[Dataset items]
+ + + + + + +

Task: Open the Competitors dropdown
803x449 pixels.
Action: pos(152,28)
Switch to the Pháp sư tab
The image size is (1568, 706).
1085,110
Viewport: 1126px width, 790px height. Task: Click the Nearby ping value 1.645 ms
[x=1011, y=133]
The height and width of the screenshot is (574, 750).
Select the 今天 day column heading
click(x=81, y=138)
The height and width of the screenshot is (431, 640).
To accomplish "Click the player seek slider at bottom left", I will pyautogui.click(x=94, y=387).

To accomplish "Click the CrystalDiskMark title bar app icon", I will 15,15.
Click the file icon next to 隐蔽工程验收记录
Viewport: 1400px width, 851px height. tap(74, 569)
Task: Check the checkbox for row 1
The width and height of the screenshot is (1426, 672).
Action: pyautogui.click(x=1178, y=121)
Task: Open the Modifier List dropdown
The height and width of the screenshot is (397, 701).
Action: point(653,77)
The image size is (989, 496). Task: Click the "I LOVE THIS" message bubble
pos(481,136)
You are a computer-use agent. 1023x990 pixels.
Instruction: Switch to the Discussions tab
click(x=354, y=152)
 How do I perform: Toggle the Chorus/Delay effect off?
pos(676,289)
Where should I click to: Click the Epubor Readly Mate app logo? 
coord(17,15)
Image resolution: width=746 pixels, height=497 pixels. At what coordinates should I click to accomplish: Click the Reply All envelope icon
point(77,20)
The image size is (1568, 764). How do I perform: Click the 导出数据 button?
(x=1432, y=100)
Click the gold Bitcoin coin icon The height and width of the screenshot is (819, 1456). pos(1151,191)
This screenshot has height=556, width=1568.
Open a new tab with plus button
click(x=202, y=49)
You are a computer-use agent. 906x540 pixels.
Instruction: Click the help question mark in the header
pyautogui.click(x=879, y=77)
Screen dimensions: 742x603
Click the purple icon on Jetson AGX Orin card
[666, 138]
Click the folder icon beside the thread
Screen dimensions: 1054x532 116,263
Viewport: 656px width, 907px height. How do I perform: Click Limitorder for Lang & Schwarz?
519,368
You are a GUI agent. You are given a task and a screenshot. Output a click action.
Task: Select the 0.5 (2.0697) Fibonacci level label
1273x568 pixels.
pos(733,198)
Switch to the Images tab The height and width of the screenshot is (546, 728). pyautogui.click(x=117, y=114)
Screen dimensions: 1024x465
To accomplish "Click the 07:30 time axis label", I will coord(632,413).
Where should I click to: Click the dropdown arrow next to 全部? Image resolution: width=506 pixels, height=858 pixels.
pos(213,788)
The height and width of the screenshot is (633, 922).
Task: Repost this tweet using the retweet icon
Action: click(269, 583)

+ + + + + + +

Your answer should be all of the records, transcribed exactly.

Task: Open the Competitors dropdown
803x449 pixels.
Action: pos(152,28)
Switch to the Pháp sư tab
The image size is (1568, 706).
1085,110
Viewport: 1126px width, 790px height. Task: Click the Nearby ping value 1.645 ms
[x=1011, y=133]
The height and width of the screenshot is (574, 750).
Select the 今天 day column heading
click(x=81, y=138)
The height and width of the screenshot is (431, 640).
To accomplish "Click the player seek slider at bottom left", I will pyautogui.click(x=94, y=387).

To accomplish "Click the CrystalDiskMark title bar app icon", I will 15,15.
Click the file icon next to 隐蔽工程验收记录
Viewport: 1400px width, 851px height. tap(74, 569)
Task: Check the checkbox for row 1
The width and height of the screenshot is (1426, 672).
Action: pyautogui.click(x=1178, y=121)
Task: Open the Modifier List dropdown
The height and width of the screenshot is (397, 701).
Action: point(653,77)
The image size is (989, 496). Task: Click the "I LOVE THIS" message bubble
pos(481,136)
You are a computer-use agent. 1023x990 pixels.
Instruction: Switch to the Discussions tab
click(x=354, y=152)
 How do I perform: Toggle the Chorus/Delay effect off?
pos(676,289)
Where should I click to: Click the Epubor Readly Mate app logo? 
coord(17,15)
Image resolution: width=746 pixels, height=497 pixels. At what coordinates should I click to accomplish: Click the Reply All envelope icon
point(77,20)
The image size is (1568, 764). How do I perform: Click the 导出数据 button?
(x=1432, y=100)
Click the gold Bitcoin coin icon The height and width of the screenshot is (819, 1456). pos(1151,191)
This screenshot has height=556, width=1568.
Open a new tab with plus button
click(x=202, y=49)
You are a computer-use agent. 906x540 pixels.
Instruction: Click the help question mark in the header
pyautogui.click(x=879, y=77)
Screen dimensions: 742x603
Click the purple icon on Jetson AGX Orin card
[666, 138]
Click the folder icon beside the thread
Screen dimensions: 1054x532 116,263
Viewport: 656px width, 907px height. How do I perform: Click Limitorder for Lang & Schwarz?
519,368
You are a GUI agent. You are given a task and a screenshot. Output a click action.
Task: Select the 0.5 (2.0697) Fibonacci level label
1273x568 pixels.
pos(733,198)
Switch to the Images tab The height and width of the screenshot is (546, 728). pyautogui.click(x=117, y=114)
Screen dimensions: 1024x465
To accomplish "Click the 07:30 time axis label", I will coord(632,413).
Where should I click to: Click the dropdown arrow next to 全部? Image resolution: width=506 pixels, height=858 pixels.
pos(213,788)
The height and width of the screenshot is (633, 922).
Task: Repost this tweet using the retweet icon
Action: click(269, 583)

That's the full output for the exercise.